> _Provided passage_:
━━━━━━━━

[I18n-sig] How does Python Unicode treat surrogates?

Guido van Rossum guido@digicool.com
Mon, 25 Jun 2001 10:22:40 -0400


> Guido van Rossum writes:
> [snip]
> > Agreed.  But be prepared that at some point in the future the Unicode
> > world might end up agreeing on 4 bytes too...
> 
> With the release of the Plane 2 ideographic extensions in Unicode 3.1
> there are two options available: include surrogate support via UTF-16,
> which means dealing with multibyte (really multi"word") characters, or
> switching to UTF-32, allowing characters outside Plane 0 to be
> accessed uniformly.
> 
> Note that this is a real issue: the Hong Kong Supplementary Character
> Set includes characters contained in Plane 2 when mapped to Unicode
> 3.1.
> 
> > If ISO 10646 becomes important to our users, we'll have to support
> > it, if only by providing a codec.

━━━━━━━━

> _Provided material_:
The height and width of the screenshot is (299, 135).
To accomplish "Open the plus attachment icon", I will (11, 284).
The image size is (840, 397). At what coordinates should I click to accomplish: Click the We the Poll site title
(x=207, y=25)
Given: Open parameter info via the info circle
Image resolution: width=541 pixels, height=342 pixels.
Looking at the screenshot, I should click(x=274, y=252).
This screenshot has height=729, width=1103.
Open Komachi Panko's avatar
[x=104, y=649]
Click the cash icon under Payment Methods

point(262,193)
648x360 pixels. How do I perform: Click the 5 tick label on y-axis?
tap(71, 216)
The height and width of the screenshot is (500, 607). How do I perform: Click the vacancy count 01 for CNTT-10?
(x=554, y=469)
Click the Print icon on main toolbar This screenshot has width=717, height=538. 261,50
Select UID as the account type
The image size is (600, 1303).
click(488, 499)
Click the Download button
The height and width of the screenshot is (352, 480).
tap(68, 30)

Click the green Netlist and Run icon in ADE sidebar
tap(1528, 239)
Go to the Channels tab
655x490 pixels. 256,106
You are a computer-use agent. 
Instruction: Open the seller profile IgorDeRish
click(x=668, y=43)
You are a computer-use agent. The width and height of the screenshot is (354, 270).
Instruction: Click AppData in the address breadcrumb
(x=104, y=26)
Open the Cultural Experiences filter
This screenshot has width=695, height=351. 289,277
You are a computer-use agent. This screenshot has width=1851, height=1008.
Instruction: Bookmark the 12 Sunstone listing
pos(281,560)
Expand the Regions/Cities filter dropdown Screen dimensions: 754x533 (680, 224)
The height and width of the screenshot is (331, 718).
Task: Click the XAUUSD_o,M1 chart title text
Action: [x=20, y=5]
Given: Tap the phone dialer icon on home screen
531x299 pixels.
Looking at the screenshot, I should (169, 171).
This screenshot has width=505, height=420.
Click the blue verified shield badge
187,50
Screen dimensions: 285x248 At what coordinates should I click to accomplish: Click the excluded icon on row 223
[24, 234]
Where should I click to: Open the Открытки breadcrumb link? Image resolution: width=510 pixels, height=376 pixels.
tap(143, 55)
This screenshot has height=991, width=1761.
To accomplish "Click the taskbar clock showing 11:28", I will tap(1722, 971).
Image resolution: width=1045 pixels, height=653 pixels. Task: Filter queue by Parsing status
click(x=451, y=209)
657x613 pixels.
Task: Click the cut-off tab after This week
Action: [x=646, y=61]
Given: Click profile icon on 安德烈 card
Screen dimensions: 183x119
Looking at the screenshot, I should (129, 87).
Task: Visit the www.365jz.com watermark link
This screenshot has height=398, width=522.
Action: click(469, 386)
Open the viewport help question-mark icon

━━━━━━━━

> _Written tasks_:
A - In the Python Unicode thread, which character set includes characters in Plane 2 when mapped to Unicode 3.1?
B - Using the Python Unicode thread, explain why switching to UTF-32 would be simpler than adding surrogate support via UTF-16.
C - Continue the Python Unicode thread from its last line.

> _Answers to the exercise_:
A - The Hong Kong Supplementary Character Set.

B - Surrogate support via UTF-16 means dealing with multibyte, or really multi-"word," characters. Switching to UTF-32 would let characters outside Plane 0 be accessed uniformly.

C -
> 
> This is beyond ISO 10646 --- Unicode 3.1 support brings the issue to
> the fore.
> 
>     -tree

I don't think switching to a 32-bit character is the right thing to do
for us (although I think it should be easier than it currently is --
changing to define Py_UNICODE as a 32-bit unsigned int should be all
that it takes, which is currently not the case).

I'm all for taking the lazy approach and letting applications that
need surrogate support do it themselves, at the application level.

--Guido van Rossum (home page: http://www.python.org/~guido/)